Market town in Northumberland, northeast England, 34 km/21 mi west of Newcastle upon Tyne; population (2001) 10,700. Woodchip board is the principal manufacture. The town is a tourist centre for Hadrian's Wall, a Roman frontier system and World Heritage Site lying 13 km/8 mi to the north. Hexham Abbey dates from the 12th century.

Features

An ancient abbey church was founded on the site of the present Priory Church by Wilfrid, archbishop of York, in 674. It was sacked by the Danes in 876, and an Augustinian priory was founded on the site in 1114. The present Priory Church, a good example of Early English architecture, was built over the Saxon crypt. It contains a fine Perpendicular rood screen of oak and a carved Roman slab. Other features include the 15th-century Moot Hall and the 14th-century Manor Office, built originally as a prison and now housing a museum.

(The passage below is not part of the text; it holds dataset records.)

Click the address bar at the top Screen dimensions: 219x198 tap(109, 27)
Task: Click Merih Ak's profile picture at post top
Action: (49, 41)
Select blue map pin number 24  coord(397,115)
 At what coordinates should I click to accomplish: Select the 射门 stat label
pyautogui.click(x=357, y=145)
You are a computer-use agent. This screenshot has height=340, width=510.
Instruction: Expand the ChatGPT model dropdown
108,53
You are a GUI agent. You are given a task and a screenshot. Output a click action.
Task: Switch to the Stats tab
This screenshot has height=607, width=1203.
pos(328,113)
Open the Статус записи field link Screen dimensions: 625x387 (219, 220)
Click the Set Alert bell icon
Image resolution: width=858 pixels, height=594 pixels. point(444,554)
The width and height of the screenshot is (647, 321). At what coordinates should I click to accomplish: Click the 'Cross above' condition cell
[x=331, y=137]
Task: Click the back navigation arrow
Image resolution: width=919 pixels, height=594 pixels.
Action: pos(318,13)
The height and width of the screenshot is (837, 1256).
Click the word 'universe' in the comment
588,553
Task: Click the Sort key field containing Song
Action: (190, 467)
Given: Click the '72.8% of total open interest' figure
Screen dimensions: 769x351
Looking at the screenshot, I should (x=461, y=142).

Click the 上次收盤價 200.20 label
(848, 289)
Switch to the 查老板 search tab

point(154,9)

Close to the south of the town is the site of the Battle of Hexham, where the Lancastrians suffered a defeat in 1464. Nearby are the remains of Dilston Castle, seat of the last Earl of Derwentwater, who was beheaded in 1716. Hadrian's Wall includes the Roman forts of Chesters and Housesteads; and Vindolanda, site of the remains of eight forts and settlements. A National Trail follows the course of the wall from Bowness-on-Solway to Wallsend. The substantial Kielder Reservoir, about 48 km/30 mi to the northwest, is surrounded by the largest planned forest in Europe, and offers recreational and sailing facilities.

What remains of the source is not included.